The research study investigates the pharmacokinetics, or how the drug chloramphenicol behaves in the body of horses, using a single-dose and then a repeat-dose regime. The findings help predict dosage regimens and assess the limitations of such predictions.

Experimental Design

• The experiment began with a single-dose study where chloramphenicol was administered intravenously (directly into the bloodstream) to six horses. The dosage was 22mg/kg.
• Serum drug concentrations were then measured at various predetermined time points. The data was determined through an ‘electroncapture gas-chromatographic technique’, which is a method used to identify and quantify how much of the drug is present.
• The data from this single-dose study was then modeled using a two-compartment open model. Variables including the elimination rate constant, half-life, apparent volume of distribution, and total body clearance were estimated.

Single-Dose Study Results

• The median elimination rate constant was found to be -0.0185 minute-1, indicating the rate at which the drug was eliminated from the body.
• The median half-life of the drug was 37.36 minutes. Half-life is the time taken for the drug concentration in the body to reduce by half.
• The apparent volume of distribution (the hypothetical volume that would be necessary to contain the total amount of drug in the body) was 1.46 L/kg, and the total body clearance (the volume of plasma from which the drug is completely removed per unit time) was 25.56 ml/kg/min.
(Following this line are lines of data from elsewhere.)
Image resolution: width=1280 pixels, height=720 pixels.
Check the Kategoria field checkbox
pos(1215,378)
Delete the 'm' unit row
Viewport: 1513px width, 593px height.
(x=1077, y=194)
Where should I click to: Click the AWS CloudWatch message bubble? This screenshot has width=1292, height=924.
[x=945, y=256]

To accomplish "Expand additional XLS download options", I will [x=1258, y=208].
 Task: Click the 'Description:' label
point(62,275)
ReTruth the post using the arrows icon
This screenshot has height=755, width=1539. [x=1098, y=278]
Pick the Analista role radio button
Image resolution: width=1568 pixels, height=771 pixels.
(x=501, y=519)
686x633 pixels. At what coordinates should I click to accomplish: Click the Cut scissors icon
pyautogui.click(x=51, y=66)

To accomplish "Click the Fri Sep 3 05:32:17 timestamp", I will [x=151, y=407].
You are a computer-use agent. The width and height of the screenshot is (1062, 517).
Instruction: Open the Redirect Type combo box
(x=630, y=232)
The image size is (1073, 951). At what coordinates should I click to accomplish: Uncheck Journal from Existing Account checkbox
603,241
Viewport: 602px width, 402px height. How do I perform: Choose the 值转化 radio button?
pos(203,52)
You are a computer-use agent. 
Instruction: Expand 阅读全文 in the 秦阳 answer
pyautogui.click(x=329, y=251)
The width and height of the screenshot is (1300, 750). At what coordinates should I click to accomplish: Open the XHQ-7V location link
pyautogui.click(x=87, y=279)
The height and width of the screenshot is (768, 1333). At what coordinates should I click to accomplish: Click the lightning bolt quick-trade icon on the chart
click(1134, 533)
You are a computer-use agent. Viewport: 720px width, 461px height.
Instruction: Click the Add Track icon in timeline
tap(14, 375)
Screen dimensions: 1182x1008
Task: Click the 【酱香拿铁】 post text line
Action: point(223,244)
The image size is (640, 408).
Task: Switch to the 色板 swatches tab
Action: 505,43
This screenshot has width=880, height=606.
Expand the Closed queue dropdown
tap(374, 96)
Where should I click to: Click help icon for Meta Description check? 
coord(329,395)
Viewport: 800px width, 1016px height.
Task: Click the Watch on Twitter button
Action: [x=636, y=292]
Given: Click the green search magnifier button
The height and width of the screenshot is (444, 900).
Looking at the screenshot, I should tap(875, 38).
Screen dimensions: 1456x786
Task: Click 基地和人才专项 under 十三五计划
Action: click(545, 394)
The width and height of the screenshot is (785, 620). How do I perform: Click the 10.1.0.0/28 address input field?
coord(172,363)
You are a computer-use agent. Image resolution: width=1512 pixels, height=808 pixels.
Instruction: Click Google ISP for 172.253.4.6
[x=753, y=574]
Repeat-Dose Study Design and Results

• Based on the single-dose results, a repeat-dose study was conducted on another group of six horses. 22 mg/kg of the drug was administered every four hours for three days.
• Blood samples were taken for pharmacokinetic studies after the first and the last doses.
• The half-life, volume of distribution and total body clearance remained relatively unchanged after three days of therapy.

Implications and Limitations

• The research has helped to predict the intravenous dose schedule for treating bacterial infections with chloramphenicol in horses.
• The limitations of predicting dose schedules for chloramphenicol based on pharmacokinetic variables in horses are also discussed. While not detailed in the abstract, these limitations could include factors such as individual variation between horses, environmental factors, and potential changes in drug absorption and metabolism over time.